Солдат давно уже не молод, даже тут, в тени здания, видны морщины вокруг его глаз, и уполномоченный спрашивает у него:
– Четвёртый срок?
Любой здоровый человек, мужчина и даже женщина, может получить пропуск на север, если отслужит без нареканий четыре срока по пять лет. Многие решались связать свою жизнь с армией: деньги кое-какие, довольствие, пропуск на север. Вот только за всё это нужно было расплачиваться годами своей жизни, проводя время на краю вселенной, в таких вот невесёлых и иссушенных солнцем местах, как эта Семнадцатая застава.
– Так точно, четвёртый срок, – отвечает солдат, тушит окурок о бетон, лезет в карман, достаёт ещё одну сигарету, закуривает и добавляет: – Тридцать два дня до демобилизации.
– Тридцать два дня? И путёвка на север?
– Ну, вроде как, – солдат с удовольствием курит и щурится, как от предвкушения. – Поеду погляжу, как растут там деревья на берегу морей. Всю жизнь хотел это посмотреть.
Андрей Николаевич тоже. И тут ему в голову приходит одна мысль. Он всё никак не мог смириться с тем, что не смог передать письмо Наталье; даже когда выпивал вчера с прапорщиком и Мишей, даже тогда про письмо вспомнил один раз. И вот тут такой случай.

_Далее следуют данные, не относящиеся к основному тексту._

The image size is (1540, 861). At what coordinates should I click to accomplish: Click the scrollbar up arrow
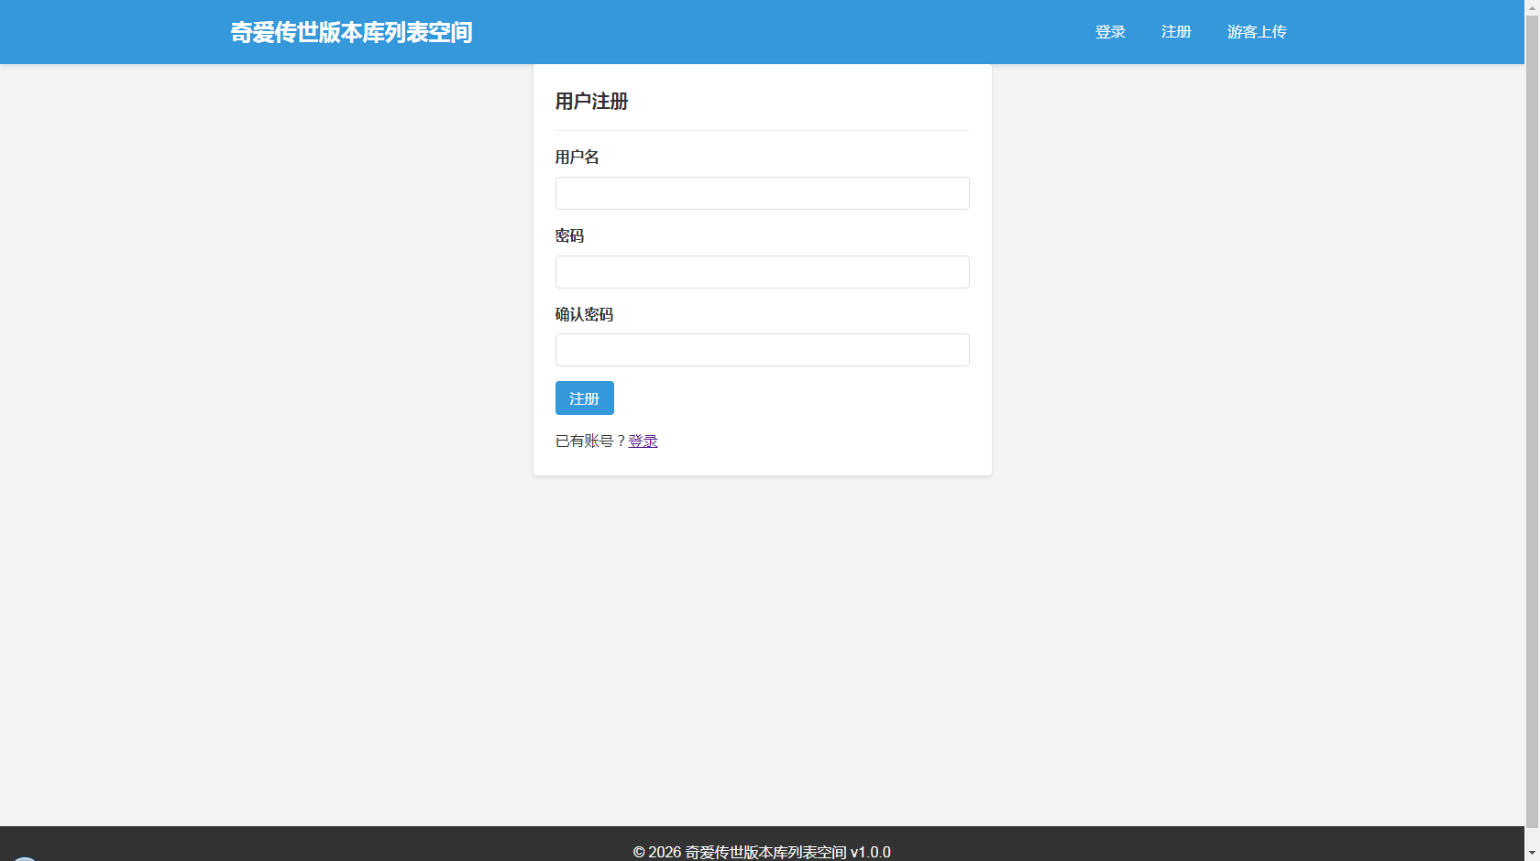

– Слушай, друг, ты же через Соликамск поедешь? – спрашивает он с надеждой.
– Ну, так… У нас комендатура в Березняках, – отвечает солдат, – значит, буду и в Соликамске.
– Друг, понимаешь, тут такое дело… – уполномоченный делает паузу.

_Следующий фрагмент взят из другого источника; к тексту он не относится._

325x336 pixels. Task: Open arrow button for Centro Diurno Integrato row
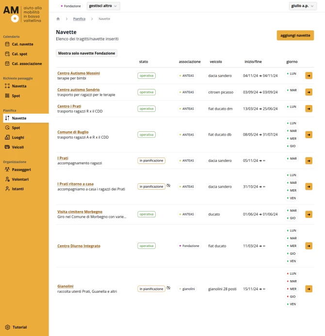[309, 246]
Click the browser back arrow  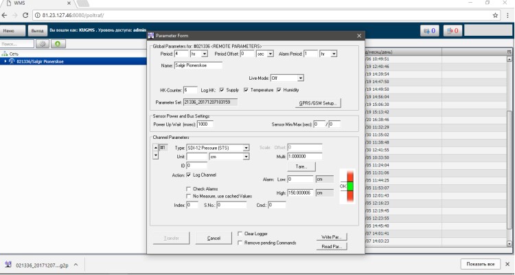click(x=4, y=15)
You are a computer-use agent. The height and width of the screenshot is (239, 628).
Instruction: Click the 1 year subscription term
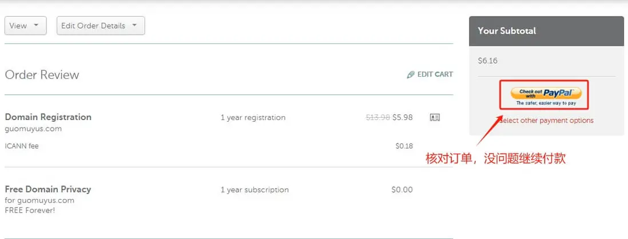click(x=255, y=190)
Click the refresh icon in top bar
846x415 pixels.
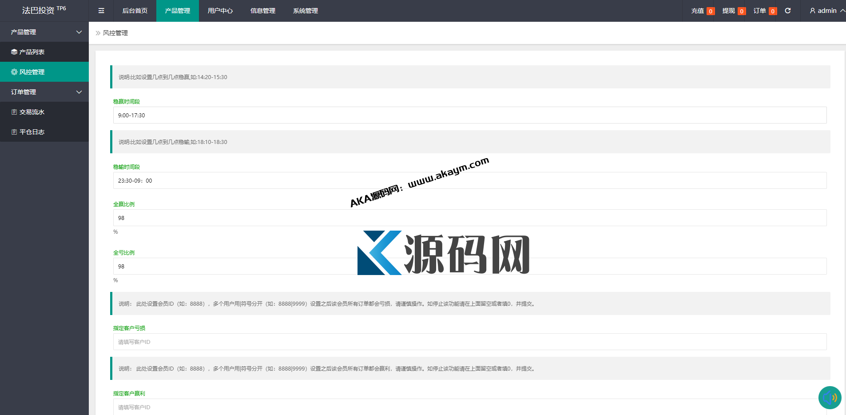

– Полынь не повезу, не проси даже, – предупреждает военный.
– Да какая полынь, – отмахивается Горохов. – Письмо. Нужно жене моей передать письмо. Зовут её Наталья Базарова, адрес я тебе скажу, – он достаёт из кармана кусочек бумаги. – Вот, я тебе адрес тут напишу.
– Так зачем это? – не понимает солдат. – У нас здесь почта бывает раз в две недели, как часы работает, всяко оно быстрее дойдёт, чем я через месяц повезу.

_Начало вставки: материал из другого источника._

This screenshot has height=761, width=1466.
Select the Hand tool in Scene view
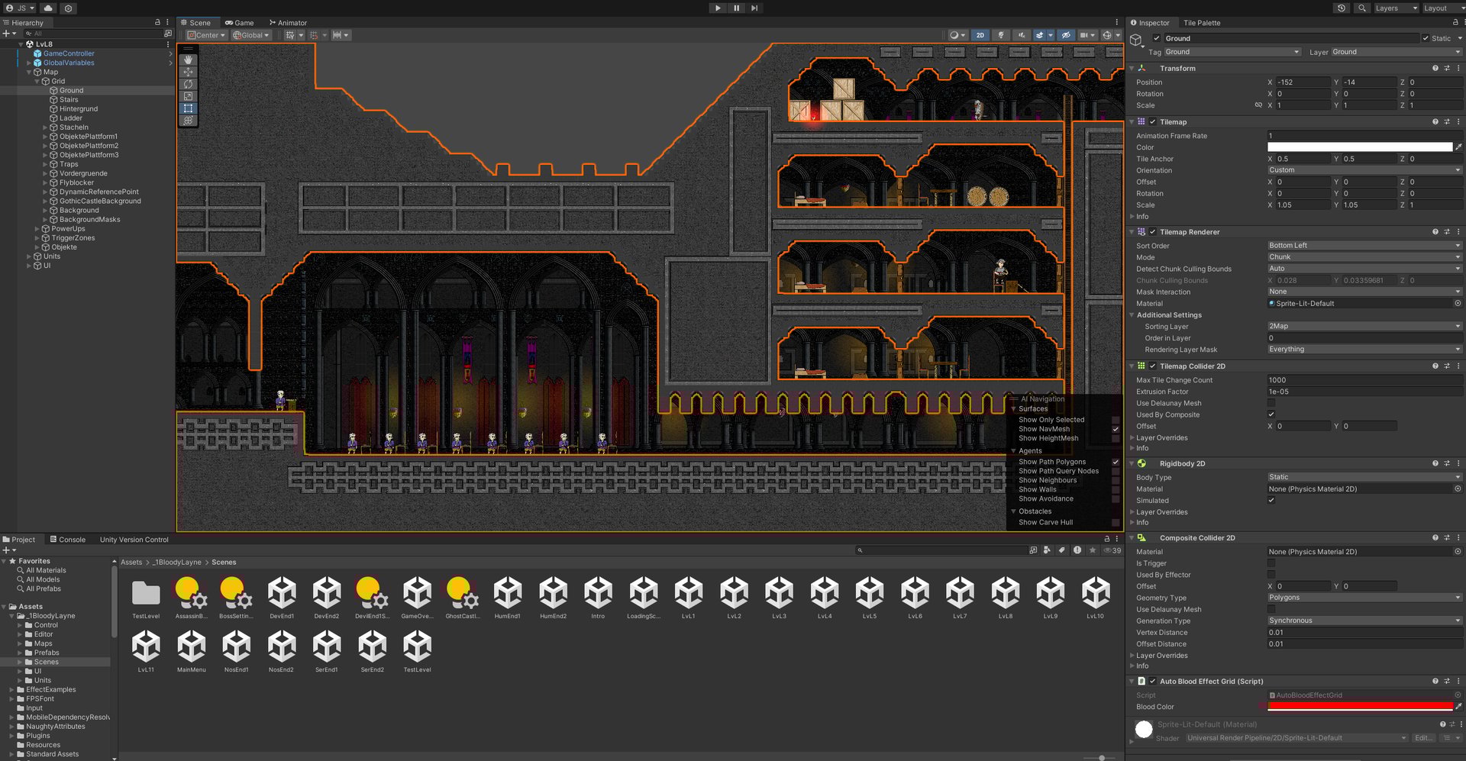(x=188, y=60)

Горохов морщится и говорит:
– Понимаешь, нельзя по почте.
– А что же там такого в письме, что по почте нельзя? – всё ещё не понимает военный.
– Ничего там такого нет, хочешь – прочти, – отвечает ему уполномоченный, – но по почте нельзя, нужно в руки отдать. Просто… понимаешь, велика вероятность… Боюсь, я не увижусь с нею, вот и говорю, как ей жить дальше.
– А она тебе кто?
– Жена. Беременна сейчас. Боюсь, если не вернусь, не справится. Поэтому и пишу.
– Слышь, друг, а ты и вправду охотник? – ухмыляется солдат.
– А что, не похож?
– Похож, – кивает военный. – Вот только первый раз я вижу, чтобы перед дальней охотой охотник жене письма писал, да ещё говорил «велика вероятность». Я, друг, всю жизнь по заставам мотаюсь, а тут, кроме как кино смотреть и книжки читать, больше делать нечего, вашего брата охотника повидал, всякие бывали, но чтобы они своим бабам письма передавали – ты такой первый.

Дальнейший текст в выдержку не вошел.